Europe's Schengen states
In response to the refugee crisis, half a dozen countries already have varying degrees of temporary border controls.
The toughest are between Sweden and Denmark, where all travellers have to show identity documents.
Elsewhere, such as between Germany and Denmark, Austria and Germany, Slovenia and Austria, people still flow freely, although police do spot-checks looking for migrants and smugglers and stop random travellers.
But there are 26 nations in Schengen, so for the vast majority of Europeans travelling around their continent, at present, there's little change. It's only along the route taken by refugees heading north through Europe that checks are in place.
The evaluation that Greece is failing was based on visits to the islands of Chios and Samos last November.
Commission inspectors found "there is no effective identification and registration of irregular migrants".
"Fingerprints are not being systematically entered into the system and travel documents are not being systematically checked for the authenticity or against crucial security databases," they said.
However the issue isn't just about security and screening. It's also about numbers. From the start of January to now, more than 45,000 refugees and migrants have crossed in boats from Turkey to Greece.
The prospect of many more coming this summer is what's worrying the countries they head for, primarily Austria, Germany and Sweden.

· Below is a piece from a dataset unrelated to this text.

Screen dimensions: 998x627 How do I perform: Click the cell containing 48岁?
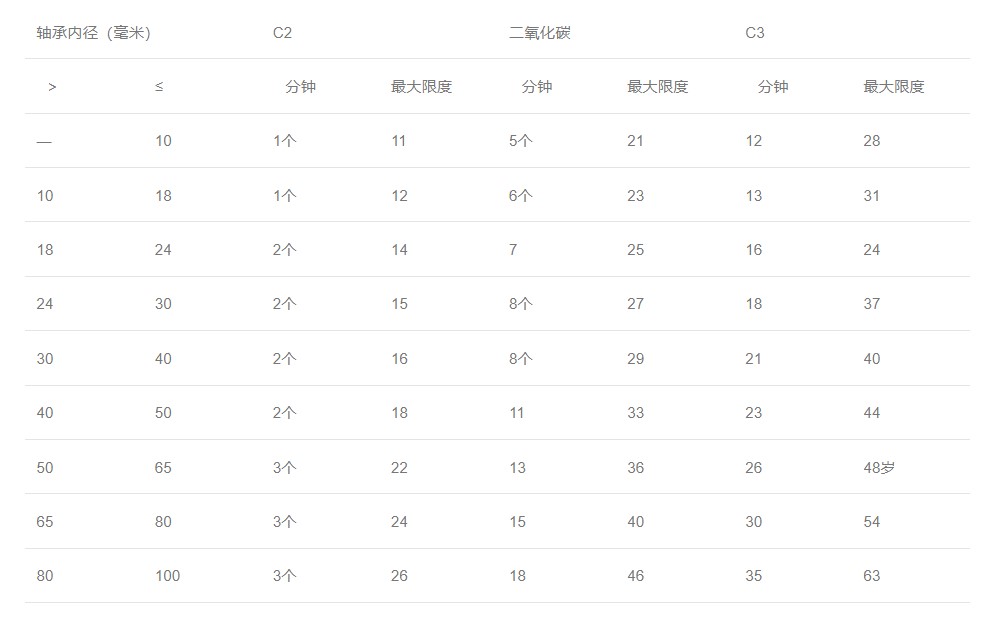click(x=879, y=468)
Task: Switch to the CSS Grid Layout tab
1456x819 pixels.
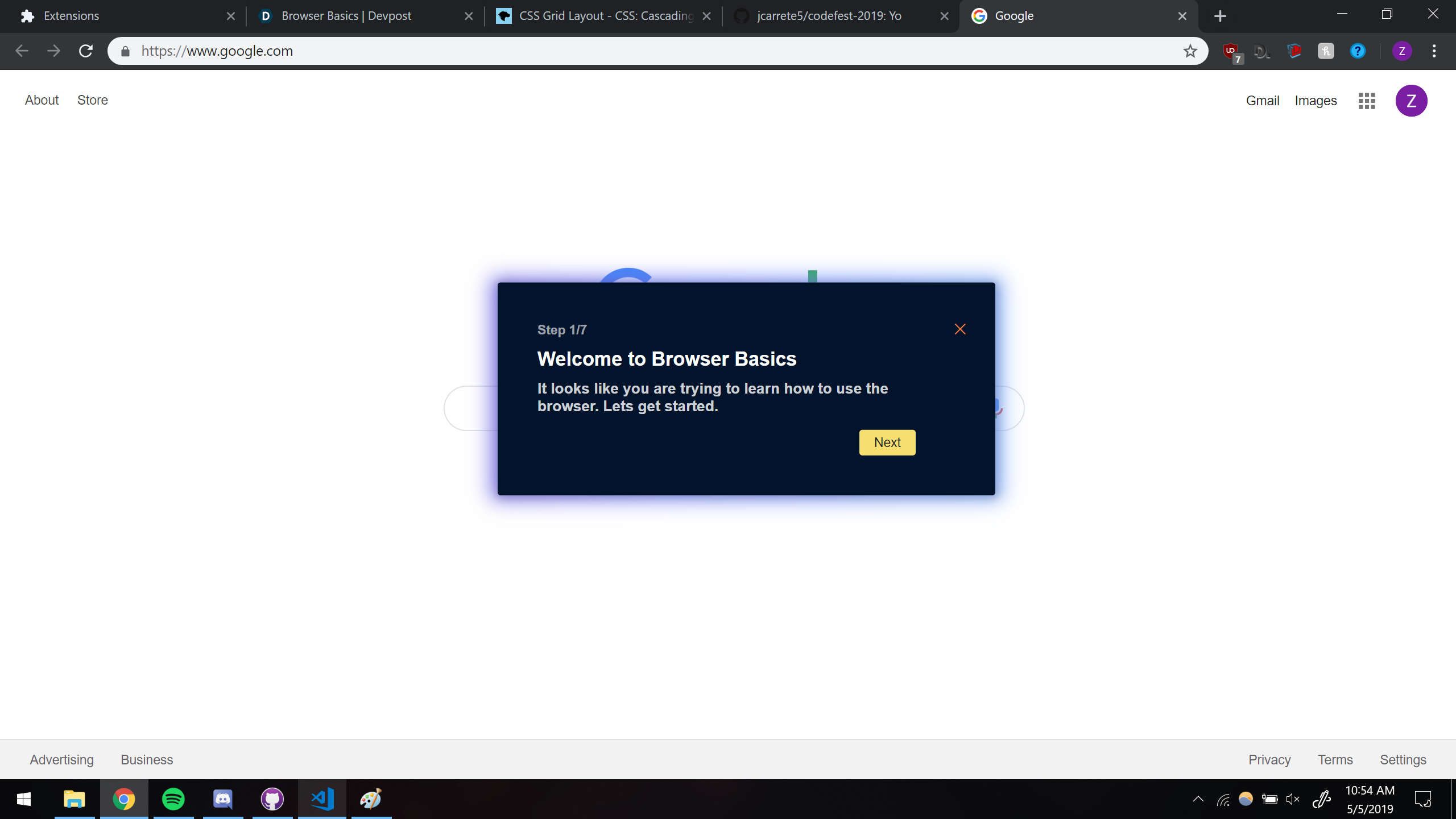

Germany's Chancellor Angela Merkel told an audience on Tuesday "we must find a level of balance and we should not become pessimistic too quickly". But she said the number of refugees had to be reduced significantly.
Greek 'quarantine'
So it's likely Greece will now be given until mid-May to get to grips with the influx of people to its islands. And the timing is crucial.
Mid-May could be when a summer surge of refugees reaching the EU is starting to peak. The temporary border controls which countries like Germany have in place will be due to expire.
To prolong the controls, governments will need an official assessment by the European Commission that Greece is still failing.
The Commission has made clear that under Article 26 of the Schengen Borders Code it could then "recommend that one or more member states reintroduce border controls at all or at specific parts of their internal borders as a matter of last resort, to protect the common interest of the Schengen area".
So the controls may still endure. But they can only happen where there is an identified threat. That's only likely to be along the same borders that currently have them, unless the refugee routes move.
Some countries have suggested Greece itself could be quarantined apart from Schengen.
Slovenia has urged other EU countries to provide "direct assistance" to Macedonia to prevent those who don't qualify for refugee status from leaving Greece to head north.
Desperate people
Several countries including Hungary have sent border guards to help with this. But the European Commission has made clear there is no plan or mechanism to isolate Greece or suspend it from the Schengen agreement.
The Athens government argues that it would be illegal to turn back boats full of refugees. There's little it can do without help from Turkey.
Belgium's Migration Secretary Theo Francken this week suggested camps could be built in Greece to hold up to 300,000 people who'd be processed and granted asylum or deported.
But just last year Greece's government emptied its existing camp as the country had neither the money, the capacity nor the desire to keep desperate people behind barbed-wire. Migration Minister Ioannis Mouzalas says Greece has no desire to "become a cemetery of souls".
Further north, the EU's richer countries recognise their obligation to provide asylum to those who need it.
But the countries that have taken the most arrivals don't want to see the numbers soar again this year. It leaves them with the option of toughening Europe's welcome and hardening Europe's borders to migrants and refugees.
So while the EU's citizens may still be able to travel relatively freely, those fleeing war and persecution and those seeking a new life in northern Europe, getting from Athens to Aarhus, Lesbos to Leipzig is likely to become ever more arduous.
A note on terminology: The BBC uses the term migrant to refer to all people on the move who have yet to complete the legal process of claiming asylum. This group includes people fleeing war-torn countries such as Syria, who are likely to be granted refugee status, as well as people who are seeking jobs and better lives, who governments are likely to rule are economic migrants.